You will need to register in advance with Orvis via the Eventbrite ticket site (it is free) to join me for Fish in the Reads at 7pm on March 4. Click here....



Hero or Villain? The series continues


This was certainly our most lively debate to date though, thanks to an unexpectedly dodgy internet connection, I was unable to participate in the first half. However, kudos to my co-conspirator Charles Jardine who rescued the entire hour with a magnificently adjudicated extended Q&A.


I think the summary of the discussion, if you exclude the extreme outliers on either side of the debate, is that we regard stocking as a necessary component of managed rivers. However, you can judge the mood for yourself by watching on You Tube or listen to the podcast.


Next up is Hero or Villain? The north/south divide. In inviting comparisons between the relative merits of each are we doing our sport a disservice? Is there an angling red wall? Are we culturally different breeds? Is it all about cost? What can we teach each other? Where do/did the famous anglers live? Or is there really no difference?

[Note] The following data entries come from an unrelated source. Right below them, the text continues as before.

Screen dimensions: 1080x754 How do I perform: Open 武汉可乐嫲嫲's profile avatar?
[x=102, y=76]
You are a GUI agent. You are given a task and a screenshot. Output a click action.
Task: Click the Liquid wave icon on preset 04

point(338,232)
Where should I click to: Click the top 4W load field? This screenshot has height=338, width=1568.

As ever we will be live at 11am on the last Friday in the month, February 26th. And joining us this time on the panel from ‘the north’ will be accomplished fishing guides Marina Gibson and Phillippa Hake. If you have registered previously you will automatically receive a Zoom link 24 hours prior. Otherwise, register here to take part.


PS In post-debate correspondence Paul Kenyon from Devon sent me this interesting video he made that usefully illustrates the inverted pyramid of brown trout sizes in an all-wild river. 



World Fly Fishing Day


World Fly Fishing Day is coming on 21st June! It is the creation of Italian fly fisher Osvaldo Galizia who says, “WFF Day aims to be a special day for fly fishermen (sic) all around the world, celebrating the art of fly fishing.”

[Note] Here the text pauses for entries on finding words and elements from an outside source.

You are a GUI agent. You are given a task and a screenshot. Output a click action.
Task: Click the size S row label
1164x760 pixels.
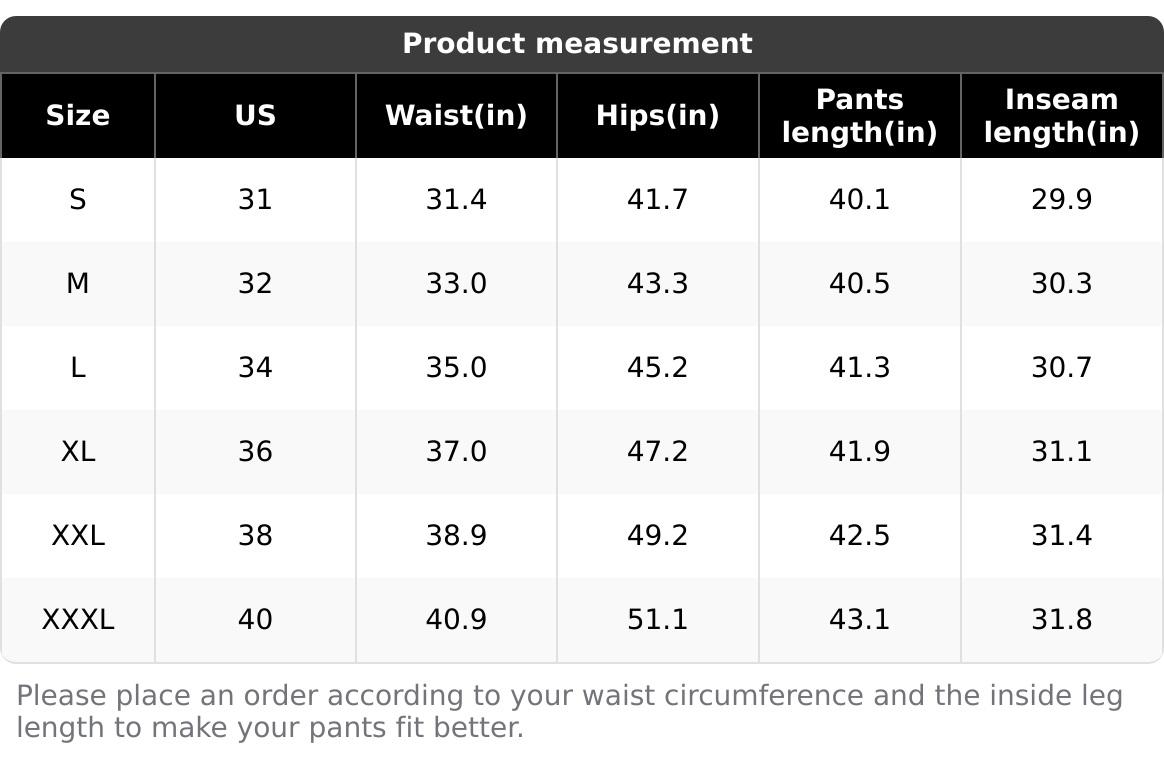tap(78, 200)
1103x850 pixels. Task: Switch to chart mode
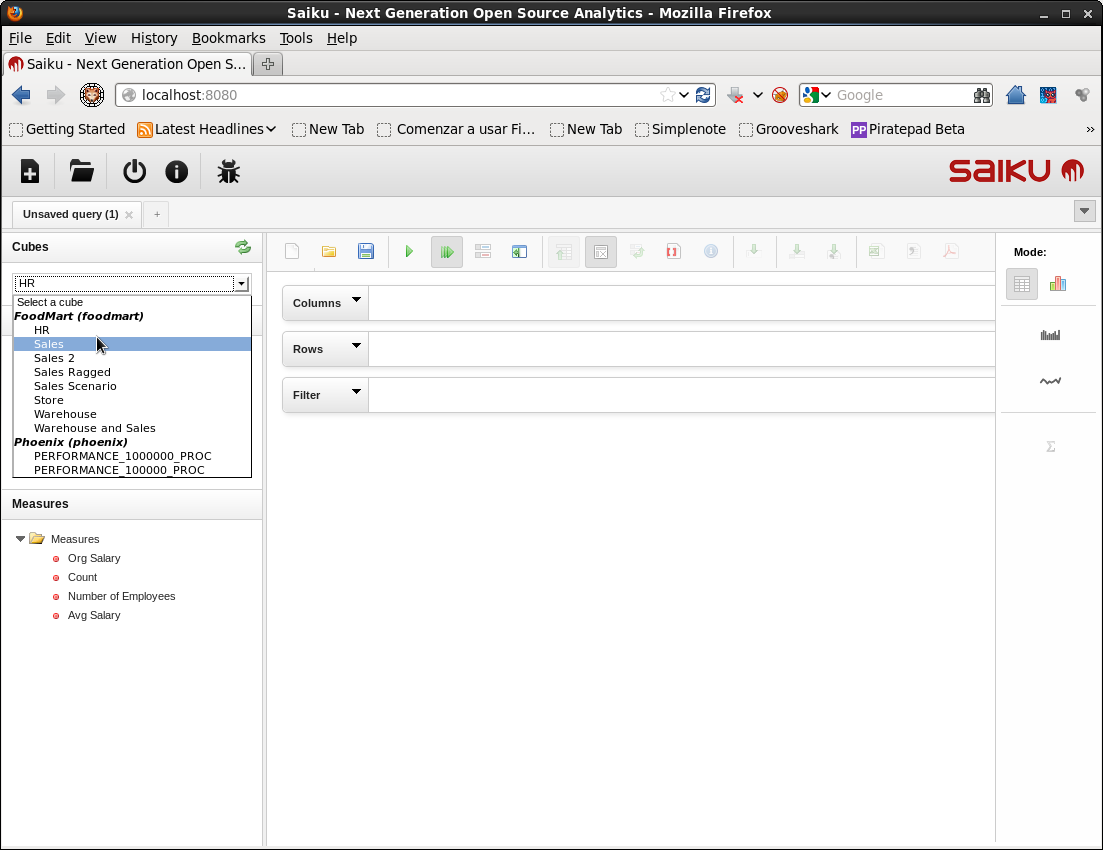[1058, 284]
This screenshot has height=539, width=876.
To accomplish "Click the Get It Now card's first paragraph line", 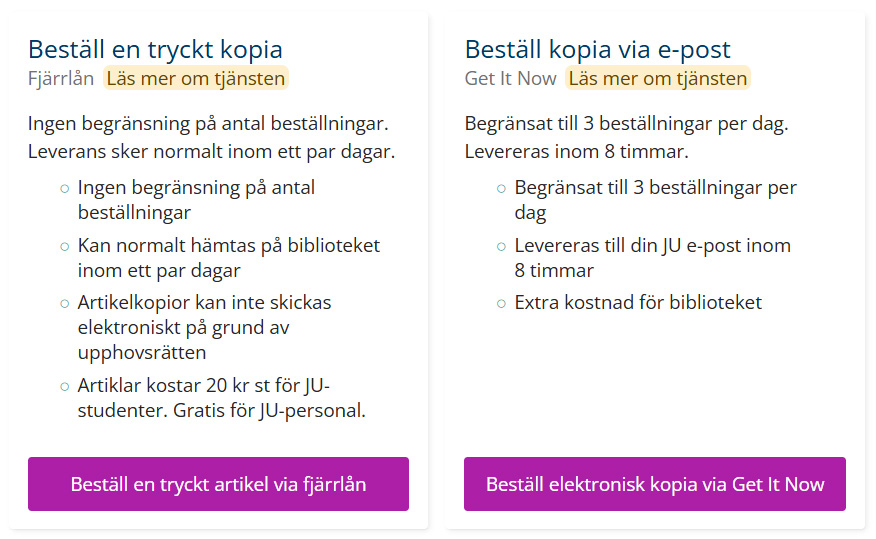I will click(x=626, y=124).
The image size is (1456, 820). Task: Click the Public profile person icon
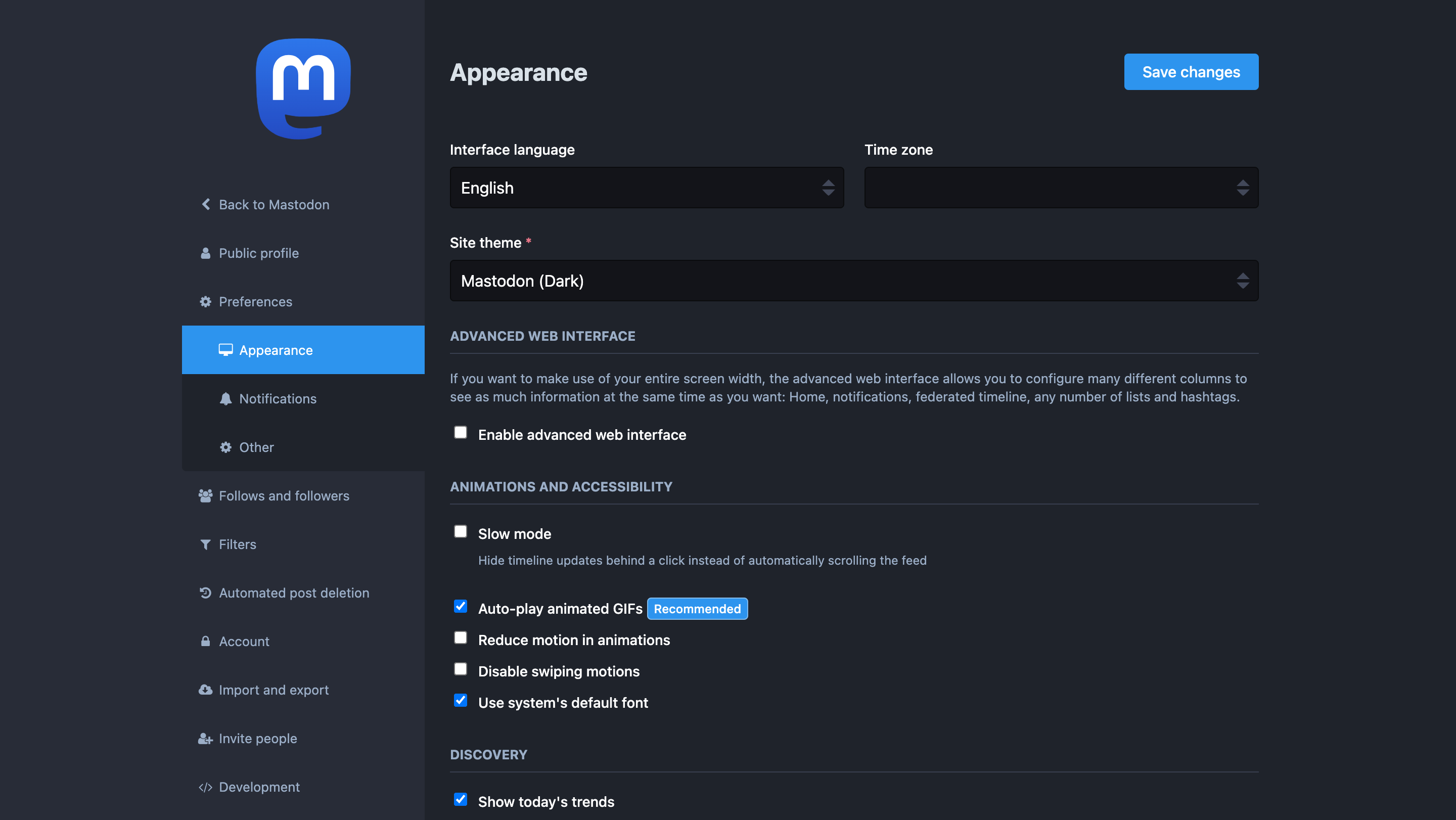tap(205, 253)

I am sure something has been lost in translation (surely, he means fly fishers?) but otherwise this has to be an initiative to be applauded especially when launched in the depth of a pandemic crisis. Details of the events are yet to be finalised but register your support by joining the WFF Day Facebook page which already has over 1,000 members.


I’ll keep you posted as well. Here is the Facebook link....




This week questions loosely based on topics mentioned in the Newsletter to confound, dismay or delight.


1) The robin has an orange breast but is called a red breast. Why?


2) When was the first series River Monsters broadcast?


3) Which famous painting was stolen from the National Gallery of Norway on this day in 1994?



Have a good weekend.



Best wishes,



Simon Cooper

Founder & Managing




Quiz answers:


1) In the 14th century, when the robin was first named, there was no word for orange in the English language.

2) 2009. Since then there have been 10 series and 103 episodes, all presented by Jeremy Wade.